- Your task -
Please keep to the lines below from the one with "Print page using printer icon" through the one with "This screenshot has height=720, width=1280.", and restate them word for word, ends included.

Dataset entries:
######

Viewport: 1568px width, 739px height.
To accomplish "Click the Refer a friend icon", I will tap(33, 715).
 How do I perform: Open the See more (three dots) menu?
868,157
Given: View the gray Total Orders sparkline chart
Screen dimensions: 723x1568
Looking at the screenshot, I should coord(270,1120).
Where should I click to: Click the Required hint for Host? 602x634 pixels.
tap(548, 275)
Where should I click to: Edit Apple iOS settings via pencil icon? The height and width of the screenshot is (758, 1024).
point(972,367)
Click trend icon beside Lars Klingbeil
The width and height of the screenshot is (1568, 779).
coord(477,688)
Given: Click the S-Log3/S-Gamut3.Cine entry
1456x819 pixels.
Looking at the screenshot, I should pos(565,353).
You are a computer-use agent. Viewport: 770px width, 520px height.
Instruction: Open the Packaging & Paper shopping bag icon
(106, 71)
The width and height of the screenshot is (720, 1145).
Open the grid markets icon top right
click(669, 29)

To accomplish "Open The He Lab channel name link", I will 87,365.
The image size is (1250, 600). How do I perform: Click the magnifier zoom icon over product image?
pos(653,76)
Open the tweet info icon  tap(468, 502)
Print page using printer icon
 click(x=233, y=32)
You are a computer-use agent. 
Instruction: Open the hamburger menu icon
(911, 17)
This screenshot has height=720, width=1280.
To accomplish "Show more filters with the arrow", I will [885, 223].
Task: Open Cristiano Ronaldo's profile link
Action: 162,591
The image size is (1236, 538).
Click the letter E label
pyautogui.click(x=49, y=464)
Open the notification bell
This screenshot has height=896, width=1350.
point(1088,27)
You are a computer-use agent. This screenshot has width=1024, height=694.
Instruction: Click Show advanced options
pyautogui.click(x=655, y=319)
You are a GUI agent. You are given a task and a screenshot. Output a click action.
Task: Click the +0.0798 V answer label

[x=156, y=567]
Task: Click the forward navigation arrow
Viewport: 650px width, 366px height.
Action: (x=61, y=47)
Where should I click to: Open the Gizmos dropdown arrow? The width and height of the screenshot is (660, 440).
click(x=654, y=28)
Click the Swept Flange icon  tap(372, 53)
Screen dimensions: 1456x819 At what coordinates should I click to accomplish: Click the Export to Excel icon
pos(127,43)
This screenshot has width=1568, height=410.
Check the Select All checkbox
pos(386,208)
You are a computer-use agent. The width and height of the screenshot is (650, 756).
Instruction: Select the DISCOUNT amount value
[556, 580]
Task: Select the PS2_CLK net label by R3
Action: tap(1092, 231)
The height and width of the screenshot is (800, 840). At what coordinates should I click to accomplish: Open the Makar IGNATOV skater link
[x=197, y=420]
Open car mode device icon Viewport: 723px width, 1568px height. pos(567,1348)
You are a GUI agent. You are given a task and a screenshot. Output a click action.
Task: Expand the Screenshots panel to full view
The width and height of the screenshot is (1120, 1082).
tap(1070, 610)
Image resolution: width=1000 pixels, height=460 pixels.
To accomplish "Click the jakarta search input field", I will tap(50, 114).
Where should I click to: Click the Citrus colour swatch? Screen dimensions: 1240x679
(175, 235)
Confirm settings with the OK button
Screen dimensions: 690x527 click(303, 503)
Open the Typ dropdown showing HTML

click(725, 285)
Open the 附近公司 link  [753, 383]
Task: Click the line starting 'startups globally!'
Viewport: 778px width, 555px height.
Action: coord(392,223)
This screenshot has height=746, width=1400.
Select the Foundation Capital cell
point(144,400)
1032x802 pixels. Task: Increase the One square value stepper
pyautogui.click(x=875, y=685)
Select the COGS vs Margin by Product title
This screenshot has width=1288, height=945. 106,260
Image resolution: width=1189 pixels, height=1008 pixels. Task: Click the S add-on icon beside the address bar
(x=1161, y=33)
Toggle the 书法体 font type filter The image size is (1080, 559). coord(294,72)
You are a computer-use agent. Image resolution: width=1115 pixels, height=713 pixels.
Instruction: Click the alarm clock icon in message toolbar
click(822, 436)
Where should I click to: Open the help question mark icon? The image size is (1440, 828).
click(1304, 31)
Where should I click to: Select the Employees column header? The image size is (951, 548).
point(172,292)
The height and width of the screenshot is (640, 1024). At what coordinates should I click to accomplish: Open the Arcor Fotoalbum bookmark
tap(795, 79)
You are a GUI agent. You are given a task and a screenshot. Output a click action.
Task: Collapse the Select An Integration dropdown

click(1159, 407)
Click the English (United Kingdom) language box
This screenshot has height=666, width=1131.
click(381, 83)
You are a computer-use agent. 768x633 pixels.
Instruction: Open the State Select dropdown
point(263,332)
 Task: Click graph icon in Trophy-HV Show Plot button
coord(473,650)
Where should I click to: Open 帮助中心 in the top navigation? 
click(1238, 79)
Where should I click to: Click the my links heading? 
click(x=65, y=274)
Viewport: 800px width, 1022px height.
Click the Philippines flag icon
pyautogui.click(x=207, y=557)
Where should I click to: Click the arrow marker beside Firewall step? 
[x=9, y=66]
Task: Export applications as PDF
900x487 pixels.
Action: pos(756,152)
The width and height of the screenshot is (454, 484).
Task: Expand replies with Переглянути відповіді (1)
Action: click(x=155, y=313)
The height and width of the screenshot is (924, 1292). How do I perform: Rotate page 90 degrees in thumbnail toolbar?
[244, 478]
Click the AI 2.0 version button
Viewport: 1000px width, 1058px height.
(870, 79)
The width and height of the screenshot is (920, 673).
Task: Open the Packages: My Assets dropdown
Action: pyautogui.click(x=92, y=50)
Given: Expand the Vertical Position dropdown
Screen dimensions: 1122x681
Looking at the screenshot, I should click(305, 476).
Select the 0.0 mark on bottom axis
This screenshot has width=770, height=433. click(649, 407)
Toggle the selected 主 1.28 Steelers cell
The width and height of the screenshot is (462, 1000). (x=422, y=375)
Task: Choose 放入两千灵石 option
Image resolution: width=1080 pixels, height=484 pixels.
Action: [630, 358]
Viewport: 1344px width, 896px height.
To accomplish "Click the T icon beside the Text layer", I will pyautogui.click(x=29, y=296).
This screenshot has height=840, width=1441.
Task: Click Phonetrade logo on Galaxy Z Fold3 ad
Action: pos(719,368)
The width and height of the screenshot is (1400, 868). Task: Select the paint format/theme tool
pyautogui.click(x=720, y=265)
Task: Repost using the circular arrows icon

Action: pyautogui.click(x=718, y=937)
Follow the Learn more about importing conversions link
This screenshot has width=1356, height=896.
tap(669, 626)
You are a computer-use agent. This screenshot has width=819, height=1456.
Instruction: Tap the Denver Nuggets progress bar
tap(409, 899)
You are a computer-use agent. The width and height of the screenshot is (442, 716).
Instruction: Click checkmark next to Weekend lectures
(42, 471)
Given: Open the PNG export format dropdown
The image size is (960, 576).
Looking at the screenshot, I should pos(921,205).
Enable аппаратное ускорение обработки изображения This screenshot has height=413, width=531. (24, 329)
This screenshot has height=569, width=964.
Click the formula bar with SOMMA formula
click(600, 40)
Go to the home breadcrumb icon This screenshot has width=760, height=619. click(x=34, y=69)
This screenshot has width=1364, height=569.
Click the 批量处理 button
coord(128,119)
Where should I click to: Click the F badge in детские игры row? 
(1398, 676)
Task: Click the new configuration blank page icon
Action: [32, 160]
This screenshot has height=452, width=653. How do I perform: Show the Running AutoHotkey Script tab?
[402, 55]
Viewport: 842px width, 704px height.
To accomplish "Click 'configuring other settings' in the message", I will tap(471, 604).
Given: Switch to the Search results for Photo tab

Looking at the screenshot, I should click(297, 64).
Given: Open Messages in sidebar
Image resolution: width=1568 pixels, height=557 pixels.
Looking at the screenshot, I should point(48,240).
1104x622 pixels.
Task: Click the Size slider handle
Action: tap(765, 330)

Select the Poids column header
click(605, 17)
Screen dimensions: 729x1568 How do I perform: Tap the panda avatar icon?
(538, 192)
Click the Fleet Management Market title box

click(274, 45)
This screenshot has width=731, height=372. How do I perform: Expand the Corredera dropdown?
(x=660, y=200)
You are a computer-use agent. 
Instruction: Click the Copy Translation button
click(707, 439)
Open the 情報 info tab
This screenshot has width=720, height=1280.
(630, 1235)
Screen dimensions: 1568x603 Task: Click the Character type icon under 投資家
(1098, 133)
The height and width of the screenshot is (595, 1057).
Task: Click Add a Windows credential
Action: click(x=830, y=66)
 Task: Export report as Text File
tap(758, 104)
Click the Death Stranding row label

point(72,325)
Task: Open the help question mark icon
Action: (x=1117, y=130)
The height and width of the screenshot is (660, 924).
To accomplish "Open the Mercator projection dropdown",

######

- Reply -
Print page using printer icon
 click(x=233, y=32)
You are a computer-use agent. 
Instruction: Open the hamburger menu icon
(911, 17)
This screenshot has height=720, width=1280.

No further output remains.